[Material for the task]:

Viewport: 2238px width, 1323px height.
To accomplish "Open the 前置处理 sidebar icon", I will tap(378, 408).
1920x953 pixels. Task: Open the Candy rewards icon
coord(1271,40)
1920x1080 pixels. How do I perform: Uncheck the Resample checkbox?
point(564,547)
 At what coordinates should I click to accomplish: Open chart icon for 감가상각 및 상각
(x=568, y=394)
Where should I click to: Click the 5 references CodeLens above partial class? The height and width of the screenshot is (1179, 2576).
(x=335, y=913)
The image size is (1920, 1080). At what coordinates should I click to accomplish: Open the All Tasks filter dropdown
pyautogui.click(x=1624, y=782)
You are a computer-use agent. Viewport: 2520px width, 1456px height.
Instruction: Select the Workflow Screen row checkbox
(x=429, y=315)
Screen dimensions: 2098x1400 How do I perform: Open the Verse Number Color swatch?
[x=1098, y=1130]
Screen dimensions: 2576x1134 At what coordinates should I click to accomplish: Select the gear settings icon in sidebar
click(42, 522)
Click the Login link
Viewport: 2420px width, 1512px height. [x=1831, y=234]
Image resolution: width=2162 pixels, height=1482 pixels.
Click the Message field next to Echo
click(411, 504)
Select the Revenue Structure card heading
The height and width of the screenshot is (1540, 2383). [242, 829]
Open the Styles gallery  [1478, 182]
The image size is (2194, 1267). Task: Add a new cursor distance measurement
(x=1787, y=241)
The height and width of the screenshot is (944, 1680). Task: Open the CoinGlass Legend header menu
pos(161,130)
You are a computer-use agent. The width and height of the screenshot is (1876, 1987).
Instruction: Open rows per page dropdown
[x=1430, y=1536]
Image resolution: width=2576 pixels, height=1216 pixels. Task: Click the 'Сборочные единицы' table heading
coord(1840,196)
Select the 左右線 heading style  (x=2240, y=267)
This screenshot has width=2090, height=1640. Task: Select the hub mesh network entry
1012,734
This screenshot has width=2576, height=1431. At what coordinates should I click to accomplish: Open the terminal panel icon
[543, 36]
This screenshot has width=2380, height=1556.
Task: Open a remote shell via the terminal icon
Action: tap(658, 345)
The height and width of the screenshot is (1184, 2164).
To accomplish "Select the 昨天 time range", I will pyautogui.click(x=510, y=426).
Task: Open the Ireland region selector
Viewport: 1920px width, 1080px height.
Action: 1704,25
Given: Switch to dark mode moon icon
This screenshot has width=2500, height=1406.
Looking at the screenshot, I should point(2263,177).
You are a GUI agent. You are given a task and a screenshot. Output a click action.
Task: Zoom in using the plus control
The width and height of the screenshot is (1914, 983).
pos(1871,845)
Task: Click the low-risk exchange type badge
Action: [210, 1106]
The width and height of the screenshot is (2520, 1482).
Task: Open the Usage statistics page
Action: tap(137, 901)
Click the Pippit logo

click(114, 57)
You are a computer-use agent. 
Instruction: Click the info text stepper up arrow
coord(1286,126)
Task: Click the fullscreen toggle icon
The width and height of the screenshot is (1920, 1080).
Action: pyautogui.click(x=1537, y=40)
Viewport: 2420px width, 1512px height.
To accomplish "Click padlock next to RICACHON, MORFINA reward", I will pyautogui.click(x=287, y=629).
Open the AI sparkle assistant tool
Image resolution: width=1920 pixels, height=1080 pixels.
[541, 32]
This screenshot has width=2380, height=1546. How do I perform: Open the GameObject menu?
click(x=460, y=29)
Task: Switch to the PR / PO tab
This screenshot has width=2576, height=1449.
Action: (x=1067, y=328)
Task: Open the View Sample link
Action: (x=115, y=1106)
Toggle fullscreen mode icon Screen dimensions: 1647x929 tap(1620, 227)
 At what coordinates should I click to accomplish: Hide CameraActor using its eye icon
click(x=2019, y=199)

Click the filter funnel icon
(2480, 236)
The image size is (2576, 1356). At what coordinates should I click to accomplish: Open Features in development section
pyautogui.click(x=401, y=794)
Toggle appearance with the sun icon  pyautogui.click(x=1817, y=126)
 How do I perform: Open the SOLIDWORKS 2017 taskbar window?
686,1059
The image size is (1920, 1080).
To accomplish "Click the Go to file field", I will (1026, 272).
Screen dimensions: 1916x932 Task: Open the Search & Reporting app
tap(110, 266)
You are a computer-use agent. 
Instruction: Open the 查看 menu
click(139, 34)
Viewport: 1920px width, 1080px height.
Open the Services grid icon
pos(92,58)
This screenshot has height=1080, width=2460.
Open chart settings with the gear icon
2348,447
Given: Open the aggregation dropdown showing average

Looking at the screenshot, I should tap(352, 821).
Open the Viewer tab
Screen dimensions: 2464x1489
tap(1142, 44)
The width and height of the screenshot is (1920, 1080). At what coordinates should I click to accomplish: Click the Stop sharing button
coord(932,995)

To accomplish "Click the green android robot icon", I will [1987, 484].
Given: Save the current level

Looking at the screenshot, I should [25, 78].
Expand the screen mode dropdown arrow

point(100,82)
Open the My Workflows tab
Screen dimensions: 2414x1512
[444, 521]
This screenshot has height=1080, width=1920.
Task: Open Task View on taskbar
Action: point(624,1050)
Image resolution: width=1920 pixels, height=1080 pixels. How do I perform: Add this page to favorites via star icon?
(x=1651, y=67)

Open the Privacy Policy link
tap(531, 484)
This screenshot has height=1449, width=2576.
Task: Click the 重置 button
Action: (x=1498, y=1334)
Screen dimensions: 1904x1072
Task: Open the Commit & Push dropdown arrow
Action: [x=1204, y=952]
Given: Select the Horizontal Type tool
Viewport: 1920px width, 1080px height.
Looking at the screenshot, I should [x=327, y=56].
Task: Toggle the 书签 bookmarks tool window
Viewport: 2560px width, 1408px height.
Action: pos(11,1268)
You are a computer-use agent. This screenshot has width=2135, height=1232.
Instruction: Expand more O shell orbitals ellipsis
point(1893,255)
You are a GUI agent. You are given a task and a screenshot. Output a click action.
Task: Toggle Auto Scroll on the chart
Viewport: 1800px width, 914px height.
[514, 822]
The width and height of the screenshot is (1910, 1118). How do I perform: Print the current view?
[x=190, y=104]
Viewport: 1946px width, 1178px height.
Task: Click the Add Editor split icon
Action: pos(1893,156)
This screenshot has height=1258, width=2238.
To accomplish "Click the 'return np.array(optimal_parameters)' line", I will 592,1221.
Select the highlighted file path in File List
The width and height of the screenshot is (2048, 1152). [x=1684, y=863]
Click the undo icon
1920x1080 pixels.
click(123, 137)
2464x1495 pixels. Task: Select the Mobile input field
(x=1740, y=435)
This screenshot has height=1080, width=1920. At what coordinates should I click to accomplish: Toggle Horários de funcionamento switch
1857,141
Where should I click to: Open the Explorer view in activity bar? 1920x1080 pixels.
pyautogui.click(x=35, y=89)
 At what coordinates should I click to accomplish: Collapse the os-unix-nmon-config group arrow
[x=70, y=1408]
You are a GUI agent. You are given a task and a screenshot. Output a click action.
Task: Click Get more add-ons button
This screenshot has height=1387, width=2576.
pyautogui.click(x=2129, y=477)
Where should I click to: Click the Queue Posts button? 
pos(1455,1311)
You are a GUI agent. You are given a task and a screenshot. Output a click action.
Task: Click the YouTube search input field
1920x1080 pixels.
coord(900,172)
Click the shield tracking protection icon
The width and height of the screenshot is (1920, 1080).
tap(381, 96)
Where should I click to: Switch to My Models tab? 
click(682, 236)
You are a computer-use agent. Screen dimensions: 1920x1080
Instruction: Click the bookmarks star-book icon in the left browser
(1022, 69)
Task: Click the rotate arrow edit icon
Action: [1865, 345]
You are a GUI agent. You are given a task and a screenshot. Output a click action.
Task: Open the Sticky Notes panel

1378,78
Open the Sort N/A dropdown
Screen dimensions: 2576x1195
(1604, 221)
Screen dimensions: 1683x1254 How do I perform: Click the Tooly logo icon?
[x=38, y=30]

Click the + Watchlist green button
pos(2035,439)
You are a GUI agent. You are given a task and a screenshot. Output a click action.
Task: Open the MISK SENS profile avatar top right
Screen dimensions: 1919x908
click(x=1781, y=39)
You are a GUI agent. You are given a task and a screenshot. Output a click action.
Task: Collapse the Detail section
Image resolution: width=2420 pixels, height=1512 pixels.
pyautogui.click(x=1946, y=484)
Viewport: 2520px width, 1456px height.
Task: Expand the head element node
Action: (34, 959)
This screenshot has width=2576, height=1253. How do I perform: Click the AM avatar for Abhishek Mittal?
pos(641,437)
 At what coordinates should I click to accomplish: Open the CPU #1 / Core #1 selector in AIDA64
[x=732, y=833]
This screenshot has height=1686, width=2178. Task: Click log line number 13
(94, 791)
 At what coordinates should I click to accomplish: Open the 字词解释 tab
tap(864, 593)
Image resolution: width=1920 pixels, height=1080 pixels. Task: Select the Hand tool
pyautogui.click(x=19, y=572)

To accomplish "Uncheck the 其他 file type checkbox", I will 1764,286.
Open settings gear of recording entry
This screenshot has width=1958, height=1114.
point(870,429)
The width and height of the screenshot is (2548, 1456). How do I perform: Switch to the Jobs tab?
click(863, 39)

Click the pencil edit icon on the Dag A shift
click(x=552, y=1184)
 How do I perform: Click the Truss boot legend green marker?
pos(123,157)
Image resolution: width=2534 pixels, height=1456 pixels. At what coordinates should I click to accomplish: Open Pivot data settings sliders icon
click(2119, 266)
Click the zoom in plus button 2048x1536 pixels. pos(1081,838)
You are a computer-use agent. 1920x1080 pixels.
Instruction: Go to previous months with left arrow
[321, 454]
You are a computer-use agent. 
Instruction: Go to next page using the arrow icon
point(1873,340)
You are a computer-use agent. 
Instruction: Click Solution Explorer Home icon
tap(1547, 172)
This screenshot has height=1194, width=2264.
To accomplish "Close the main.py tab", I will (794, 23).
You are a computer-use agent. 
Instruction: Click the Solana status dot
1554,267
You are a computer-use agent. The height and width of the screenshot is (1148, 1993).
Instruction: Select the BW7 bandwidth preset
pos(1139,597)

[Task to complete]: In the material above, find each line that contains the word "plus", and select it.

[Expected output]:
Task: Zoom in using the plus control
Click the zoom in plus button 2048x1536 pixels. pos(1081,838)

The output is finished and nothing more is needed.